- Born: Huntington MacDonald Block February 16, 1953 (age 73) Washington, D.C., U.S.
- Years active: 1981–present

= Hunt Block =

American actor

Huntington Macdonald Block (born February 16, 1953), known as Hunt Block, is an American actor.

Block is the son of Huntington T. Block, an insurance underwriter, and is the brother of film producer, Bill Block. He lives in Connecticut.

==Career==
Hunt Block graduated with a Bachelor of Fine Arts degree from Harvard University (with an emphasis on Anthropology and Film Studies) but was discovered selling Buick Century automobiles at the Chicago Auto Show. Early in his career, an agent saw him in an off-off-Broadway show and helped find him soap and commercial jobs. Thus he made numerous TV commercials, short films, and experimental theater pieces.
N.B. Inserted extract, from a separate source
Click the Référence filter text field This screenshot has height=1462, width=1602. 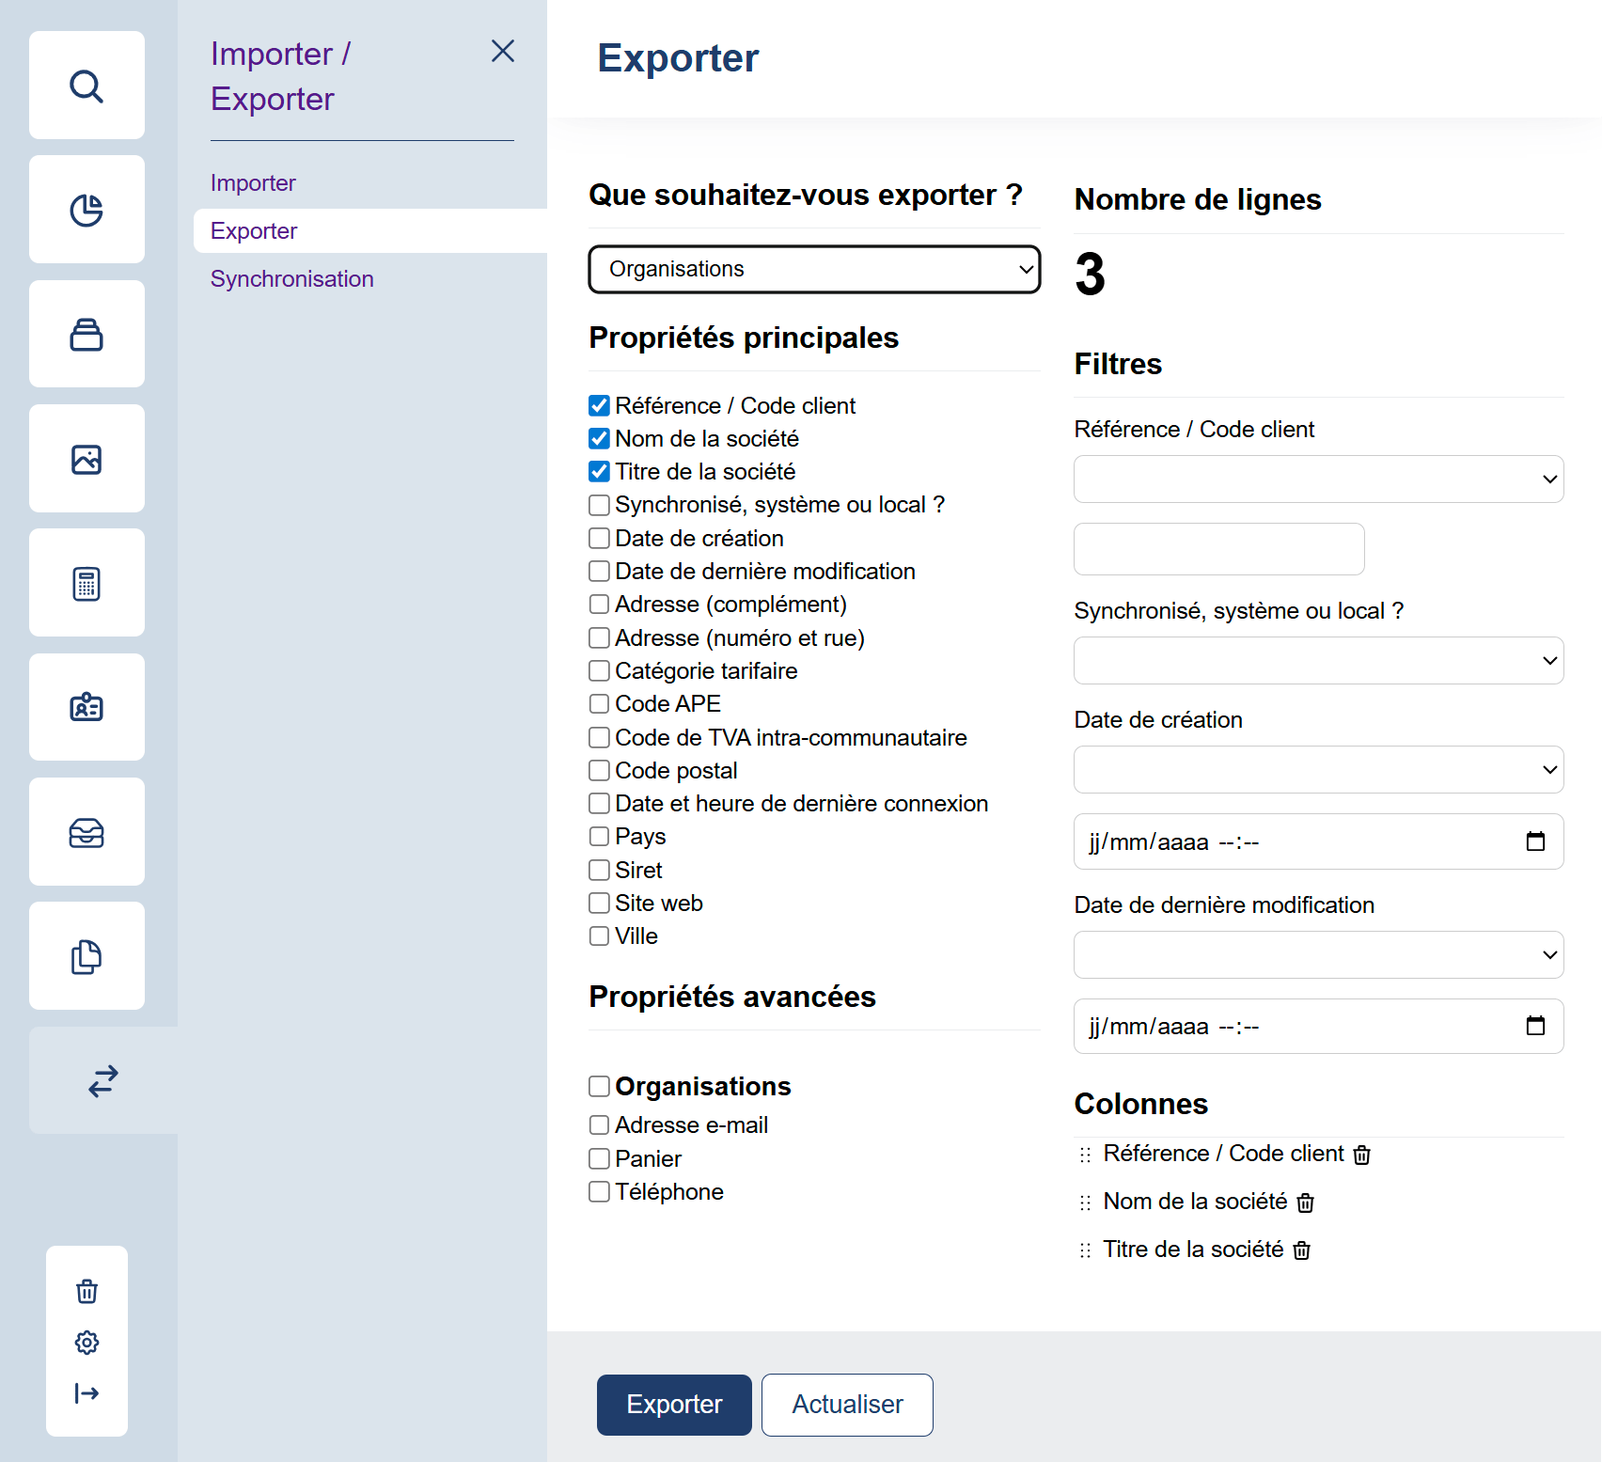coord(1218,549)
In his youth he spent a summer working with the Sioux Indians in South Dakota and has spent time in Bolivia and Fiji.

While living in Tribeca in New York City, he performed in stage and Broadway productions for Arthur Laurents, Edward Albee, Robert Smith, and Doric Wilson. He appeared in William Shakespeare's As You Like It, Forever After, A Loss Of Memory, Provicante di Saliva, The Bald Soprano, and Make Mine Kafka!

Block has worked with film directors Arthur Hiller, Peter Medak, Lee Katzin, Alvin Rakoff, and Phillip Noyce. He has played the roles of U.S. President Howard Lewis in the film Salt, Sebastian Weinberg in My Best Day, Walter Hill in Only I..., and the U.S. Olympian Robert Garrett (1875–1961), a young scion of a wealthy Baltimore railroad and financier family in the TV miniseries The First Olympics: Athens 1896.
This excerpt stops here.